ECHO: Event-Centric Hypergraph Operations via Multi-Agent Collaboration for Multimedia Event Extraction

TL;DR

ECHO (Event-Centric Hypergraph Operations), a multi-agent framework that iteratively refines a shared Multimedia Event Hypergraph (MEHG), which serves as an explicit intermediate structure for multimodal event hypotheses and introduces a Link-then-Bind strategy that enforces deferred commitment.

Abstract

Multimedia Event Extraction (M2E2) involves extracting structured event records from both textual and visual content. Existing approaches, ranging from specialized architectures to direct Large Language Model (LLM) prompting, typically rely on a linear, end-to-end generation and thus suffer from cascading errors: early cross-modal misalignments often corrupt downstream role assignment under strict grounding constraints. We propose ECHO (Event-Centric Hypergraph Operations), a multi-agent framework that iteratively refines a shared Multimedia Event Hypergraph (MEHG), which serves as an explicit intermediate structure for multimodal event hypotheses. Unlike dialogue-centric frameworks, ECHO coordinates specialized agents by applying atomic hypergraph operations to the MEHG. Furthermore, we introduce a Link-then-Bind strategy that enforces deferred commitment: agents first identify relevant arguments and only then determine their precise roles, mitigating incorrect grounding and limiting error propagation. Extensive experiments on the M2E2 benchmark show that ECHO significantly outperforms the state-of-the-art (SOTA) : with Qwen3-32B, it achieves a 7.3% and 15.5% improvement in average event mention and argument role F1, respectively.

INFORMATION PROVIDED:
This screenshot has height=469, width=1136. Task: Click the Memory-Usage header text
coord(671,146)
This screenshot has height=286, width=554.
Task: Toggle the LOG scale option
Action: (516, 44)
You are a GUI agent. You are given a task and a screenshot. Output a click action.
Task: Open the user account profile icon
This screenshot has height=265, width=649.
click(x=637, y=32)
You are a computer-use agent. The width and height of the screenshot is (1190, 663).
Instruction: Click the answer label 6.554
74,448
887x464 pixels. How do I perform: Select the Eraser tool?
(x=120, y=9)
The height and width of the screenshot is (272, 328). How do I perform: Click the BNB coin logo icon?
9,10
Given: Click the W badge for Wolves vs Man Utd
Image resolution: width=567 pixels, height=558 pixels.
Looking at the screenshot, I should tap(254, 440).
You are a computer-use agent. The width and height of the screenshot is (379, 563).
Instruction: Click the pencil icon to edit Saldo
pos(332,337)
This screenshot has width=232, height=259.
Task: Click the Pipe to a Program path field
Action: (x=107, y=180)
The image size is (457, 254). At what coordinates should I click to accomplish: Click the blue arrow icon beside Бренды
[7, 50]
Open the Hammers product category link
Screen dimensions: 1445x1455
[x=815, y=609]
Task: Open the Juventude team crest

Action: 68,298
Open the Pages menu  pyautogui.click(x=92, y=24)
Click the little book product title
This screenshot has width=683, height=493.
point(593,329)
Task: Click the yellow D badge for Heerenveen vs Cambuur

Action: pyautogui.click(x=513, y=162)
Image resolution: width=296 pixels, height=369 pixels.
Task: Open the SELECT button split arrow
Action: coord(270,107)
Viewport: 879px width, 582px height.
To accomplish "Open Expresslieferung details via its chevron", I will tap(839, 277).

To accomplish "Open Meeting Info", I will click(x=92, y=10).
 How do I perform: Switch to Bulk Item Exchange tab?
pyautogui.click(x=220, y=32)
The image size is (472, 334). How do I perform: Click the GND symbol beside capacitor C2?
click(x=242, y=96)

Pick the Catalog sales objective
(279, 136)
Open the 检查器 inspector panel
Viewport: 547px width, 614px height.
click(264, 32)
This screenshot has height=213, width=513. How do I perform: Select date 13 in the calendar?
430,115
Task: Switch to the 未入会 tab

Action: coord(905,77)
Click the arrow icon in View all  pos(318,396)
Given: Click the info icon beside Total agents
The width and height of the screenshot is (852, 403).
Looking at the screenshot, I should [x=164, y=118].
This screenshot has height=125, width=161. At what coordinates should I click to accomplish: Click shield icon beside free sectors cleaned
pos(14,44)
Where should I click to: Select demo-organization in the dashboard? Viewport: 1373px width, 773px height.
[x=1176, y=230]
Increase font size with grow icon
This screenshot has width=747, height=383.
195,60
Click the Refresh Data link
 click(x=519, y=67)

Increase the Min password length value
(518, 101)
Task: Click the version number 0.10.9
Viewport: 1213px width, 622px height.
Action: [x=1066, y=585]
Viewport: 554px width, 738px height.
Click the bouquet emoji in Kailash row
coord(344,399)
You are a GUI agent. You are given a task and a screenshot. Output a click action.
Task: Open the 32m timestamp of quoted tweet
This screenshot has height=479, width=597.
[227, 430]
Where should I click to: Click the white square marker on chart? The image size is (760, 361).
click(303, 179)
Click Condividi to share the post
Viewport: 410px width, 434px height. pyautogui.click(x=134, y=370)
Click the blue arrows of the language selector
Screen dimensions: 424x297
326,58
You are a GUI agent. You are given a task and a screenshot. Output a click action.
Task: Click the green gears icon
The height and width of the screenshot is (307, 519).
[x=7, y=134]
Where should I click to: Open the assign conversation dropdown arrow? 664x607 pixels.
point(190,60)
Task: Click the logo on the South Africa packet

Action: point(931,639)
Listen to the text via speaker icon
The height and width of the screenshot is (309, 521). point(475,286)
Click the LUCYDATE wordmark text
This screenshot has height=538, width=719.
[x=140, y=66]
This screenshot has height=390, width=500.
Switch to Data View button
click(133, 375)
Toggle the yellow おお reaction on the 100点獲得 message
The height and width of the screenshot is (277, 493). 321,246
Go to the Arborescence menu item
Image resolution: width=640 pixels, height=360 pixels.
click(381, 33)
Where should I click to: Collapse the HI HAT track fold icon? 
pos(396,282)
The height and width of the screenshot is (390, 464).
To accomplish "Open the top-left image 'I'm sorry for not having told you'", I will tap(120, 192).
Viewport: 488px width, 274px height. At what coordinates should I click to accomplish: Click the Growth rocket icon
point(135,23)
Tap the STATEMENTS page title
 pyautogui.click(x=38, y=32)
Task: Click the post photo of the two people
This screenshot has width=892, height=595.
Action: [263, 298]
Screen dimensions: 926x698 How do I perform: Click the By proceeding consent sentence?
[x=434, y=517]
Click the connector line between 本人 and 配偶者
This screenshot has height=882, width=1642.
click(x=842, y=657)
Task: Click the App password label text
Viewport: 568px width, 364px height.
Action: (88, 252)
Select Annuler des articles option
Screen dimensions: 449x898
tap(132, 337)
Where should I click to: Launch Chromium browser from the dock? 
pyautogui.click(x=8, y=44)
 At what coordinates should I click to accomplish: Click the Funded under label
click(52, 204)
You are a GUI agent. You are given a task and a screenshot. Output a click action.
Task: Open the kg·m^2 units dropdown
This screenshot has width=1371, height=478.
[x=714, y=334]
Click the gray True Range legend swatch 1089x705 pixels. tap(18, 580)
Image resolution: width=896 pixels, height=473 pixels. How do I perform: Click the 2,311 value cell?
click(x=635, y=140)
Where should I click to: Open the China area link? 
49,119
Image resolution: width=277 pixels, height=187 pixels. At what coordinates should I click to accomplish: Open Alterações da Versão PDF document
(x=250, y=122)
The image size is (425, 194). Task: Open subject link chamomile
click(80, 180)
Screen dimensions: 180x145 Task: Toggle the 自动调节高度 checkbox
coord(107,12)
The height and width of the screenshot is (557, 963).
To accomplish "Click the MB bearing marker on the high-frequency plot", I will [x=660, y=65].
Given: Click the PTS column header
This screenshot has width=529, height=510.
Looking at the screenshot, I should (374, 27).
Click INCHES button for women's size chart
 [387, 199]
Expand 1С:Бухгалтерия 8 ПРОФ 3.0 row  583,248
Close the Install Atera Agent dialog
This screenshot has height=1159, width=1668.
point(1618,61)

EXERCISE DIRECTIONS:
In the ECHO abstract, what improvement in average argument role F1 does ECHO achieve with Qwen3-32B?

THE COMPLETED TASK:
15.5%